The problem is that input token cost dominates output token cost for the majorit...

energy123 · 2025-08-01T17:32:18 1754069538

No, you're talking about costs to user, which are oversimplifications of the costs that providers bear. One output token with a million input tokens is incredibly cheap for providers

danenania · 2025-08-01T18:06:51 1754071611

> One output token with a million input tokens is incredibly cheap for providers

Source? Afaik this is incorrect.

danielbln · 2025-08-01T19:06:54 1754075214

Chevk out any LLM API providers pricing. Output tokens are always significantly more expensive than input (which can also be cached).

danenania · 2025-08-01T19:40:47 1754077247

Input tokens usually dominate output tokens by a lot more than 2x though. It’s often 10x or more input. It can even easily be 100x or more. Again in realistic workflows.

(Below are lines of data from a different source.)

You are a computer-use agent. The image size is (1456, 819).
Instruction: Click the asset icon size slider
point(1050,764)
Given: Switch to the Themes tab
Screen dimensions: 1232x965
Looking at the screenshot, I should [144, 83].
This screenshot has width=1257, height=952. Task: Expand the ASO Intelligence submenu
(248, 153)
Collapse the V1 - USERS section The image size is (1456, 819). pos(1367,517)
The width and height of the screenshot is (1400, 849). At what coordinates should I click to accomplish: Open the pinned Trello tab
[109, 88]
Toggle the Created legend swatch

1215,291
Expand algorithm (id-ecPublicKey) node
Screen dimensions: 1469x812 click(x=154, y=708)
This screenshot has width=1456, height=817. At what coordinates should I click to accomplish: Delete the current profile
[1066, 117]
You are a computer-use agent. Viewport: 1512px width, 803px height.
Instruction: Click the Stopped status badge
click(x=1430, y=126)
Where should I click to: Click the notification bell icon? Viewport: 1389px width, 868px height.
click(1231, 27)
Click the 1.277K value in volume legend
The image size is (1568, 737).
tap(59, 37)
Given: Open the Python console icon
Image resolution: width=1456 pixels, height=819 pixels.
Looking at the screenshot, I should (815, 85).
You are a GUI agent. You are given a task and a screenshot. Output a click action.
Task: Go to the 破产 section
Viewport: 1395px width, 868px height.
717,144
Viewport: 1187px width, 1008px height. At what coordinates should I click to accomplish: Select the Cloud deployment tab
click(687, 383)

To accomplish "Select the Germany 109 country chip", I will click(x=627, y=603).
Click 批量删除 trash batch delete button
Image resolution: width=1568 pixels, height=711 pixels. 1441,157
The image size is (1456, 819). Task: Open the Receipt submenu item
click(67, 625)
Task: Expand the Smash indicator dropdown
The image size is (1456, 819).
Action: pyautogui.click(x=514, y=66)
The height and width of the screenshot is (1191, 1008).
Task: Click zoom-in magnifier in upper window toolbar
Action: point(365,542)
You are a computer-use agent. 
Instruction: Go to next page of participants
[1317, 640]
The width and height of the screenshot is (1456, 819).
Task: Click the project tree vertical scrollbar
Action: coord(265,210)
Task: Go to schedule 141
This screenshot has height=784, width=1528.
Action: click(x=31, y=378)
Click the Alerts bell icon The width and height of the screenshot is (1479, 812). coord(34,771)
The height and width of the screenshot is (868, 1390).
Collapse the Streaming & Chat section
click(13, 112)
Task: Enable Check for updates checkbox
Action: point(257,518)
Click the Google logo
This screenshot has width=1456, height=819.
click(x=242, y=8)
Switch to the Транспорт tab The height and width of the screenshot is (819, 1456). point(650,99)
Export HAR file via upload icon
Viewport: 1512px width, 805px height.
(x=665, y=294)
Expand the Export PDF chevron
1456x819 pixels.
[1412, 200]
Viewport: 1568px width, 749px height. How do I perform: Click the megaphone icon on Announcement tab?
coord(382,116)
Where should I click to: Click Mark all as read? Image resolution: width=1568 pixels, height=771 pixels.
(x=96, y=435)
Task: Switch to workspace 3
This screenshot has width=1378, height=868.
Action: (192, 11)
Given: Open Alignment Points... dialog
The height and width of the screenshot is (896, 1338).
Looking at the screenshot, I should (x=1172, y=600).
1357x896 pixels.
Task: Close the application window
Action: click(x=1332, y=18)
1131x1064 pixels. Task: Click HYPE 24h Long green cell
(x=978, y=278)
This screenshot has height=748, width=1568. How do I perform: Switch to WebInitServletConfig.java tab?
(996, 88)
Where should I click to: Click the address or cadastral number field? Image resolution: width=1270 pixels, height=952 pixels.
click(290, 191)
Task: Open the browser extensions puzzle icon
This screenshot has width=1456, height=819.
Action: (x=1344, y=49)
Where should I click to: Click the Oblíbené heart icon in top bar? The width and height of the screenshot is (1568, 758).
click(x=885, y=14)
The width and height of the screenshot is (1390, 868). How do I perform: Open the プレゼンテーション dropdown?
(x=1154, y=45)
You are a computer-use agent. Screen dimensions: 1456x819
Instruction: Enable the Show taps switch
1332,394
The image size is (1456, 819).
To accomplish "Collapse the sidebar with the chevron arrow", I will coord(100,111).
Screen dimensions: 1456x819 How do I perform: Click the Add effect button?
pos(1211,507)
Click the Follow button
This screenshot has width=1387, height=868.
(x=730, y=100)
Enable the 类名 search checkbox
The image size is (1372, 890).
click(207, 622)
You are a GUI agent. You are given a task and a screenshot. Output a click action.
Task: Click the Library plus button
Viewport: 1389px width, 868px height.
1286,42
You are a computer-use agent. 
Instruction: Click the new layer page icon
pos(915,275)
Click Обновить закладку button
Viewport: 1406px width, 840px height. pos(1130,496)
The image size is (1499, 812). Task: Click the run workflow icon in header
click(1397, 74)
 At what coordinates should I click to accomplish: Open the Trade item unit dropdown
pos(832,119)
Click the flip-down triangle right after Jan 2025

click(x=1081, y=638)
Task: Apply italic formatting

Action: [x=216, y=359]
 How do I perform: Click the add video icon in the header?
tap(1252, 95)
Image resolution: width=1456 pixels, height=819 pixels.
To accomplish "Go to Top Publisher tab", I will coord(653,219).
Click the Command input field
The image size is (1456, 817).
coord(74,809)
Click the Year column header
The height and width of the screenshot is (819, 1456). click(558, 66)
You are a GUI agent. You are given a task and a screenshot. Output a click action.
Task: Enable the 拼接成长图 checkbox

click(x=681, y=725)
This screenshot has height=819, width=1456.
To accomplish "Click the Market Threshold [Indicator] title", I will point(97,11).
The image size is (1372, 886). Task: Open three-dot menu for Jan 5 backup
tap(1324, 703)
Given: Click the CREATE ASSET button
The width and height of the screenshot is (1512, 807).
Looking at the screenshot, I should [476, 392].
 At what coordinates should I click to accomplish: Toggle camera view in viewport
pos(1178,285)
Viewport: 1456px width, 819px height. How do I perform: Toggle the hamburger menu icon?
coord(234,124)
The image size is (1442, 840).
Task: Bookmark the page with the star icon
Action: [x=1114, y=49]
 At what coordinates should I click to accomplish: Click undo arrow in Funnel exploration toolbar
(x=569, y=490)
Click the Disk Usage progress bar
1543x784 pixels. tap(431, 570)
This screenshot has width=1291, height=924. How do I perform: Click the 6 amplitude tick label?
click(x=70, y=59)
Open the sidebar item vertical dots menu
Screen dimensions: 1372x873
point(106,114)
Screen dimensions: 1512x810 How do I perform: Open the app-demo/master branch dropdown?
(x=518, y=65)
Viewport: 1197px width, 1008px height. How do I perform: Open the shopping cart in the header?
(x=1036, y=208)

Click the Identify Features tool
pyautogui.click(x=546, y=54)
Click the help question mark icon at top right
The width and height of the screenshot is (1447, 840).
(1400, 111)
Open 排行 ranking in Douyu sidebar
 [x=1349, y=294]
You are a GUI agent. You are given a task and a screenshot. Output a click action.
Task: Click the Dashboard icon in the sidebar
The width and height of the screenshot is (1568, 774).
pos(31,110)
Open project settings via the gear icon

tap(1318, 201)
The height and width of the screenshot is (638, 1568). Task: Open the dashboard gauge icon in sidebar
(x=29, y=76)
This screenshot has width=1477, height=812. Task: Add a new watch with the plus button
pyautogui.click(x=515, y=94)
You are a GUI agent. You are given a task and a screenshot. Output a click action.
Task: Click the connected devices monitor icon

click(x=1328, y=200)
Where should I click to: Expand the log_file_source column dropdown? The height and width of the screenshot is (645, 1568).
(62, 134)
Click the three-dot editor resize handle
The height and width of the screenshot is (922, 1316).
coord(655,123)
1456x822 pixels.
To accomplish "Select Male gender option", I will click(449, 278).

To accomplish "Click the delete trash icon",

Caching does help the situation, but you always at least pay the initial cache write. And prompts need to be structured carefully to be cacheable. It’s not a free lunch.

redox99 · 2025-08-01T17:27:05 1754069225

That's usually not the case for thinking models. And usually hard problems have a very short prompt.

danenania · 2025-08-01T18:01:15 1754071275

For me personally (using mostly for coding and project planning) it's nearly always the case, including with thinking models. I'm usually pasting in a bunch of files, screenshots, etc., and having long conversations. Input nearly always heavily dominates output.

I don't disagree that there are hard problems which use short prompts, like math homework problems etc., but they mostly aren't what I would categorize as "real work". But of course I can only speak to my own experience /shrug.

redox99 · 2025-08-01T20:04:24 1754078664

Yeah coding is definitely a situation where context is usually very very large. But at the same time in those situations something like Sonnet is fine.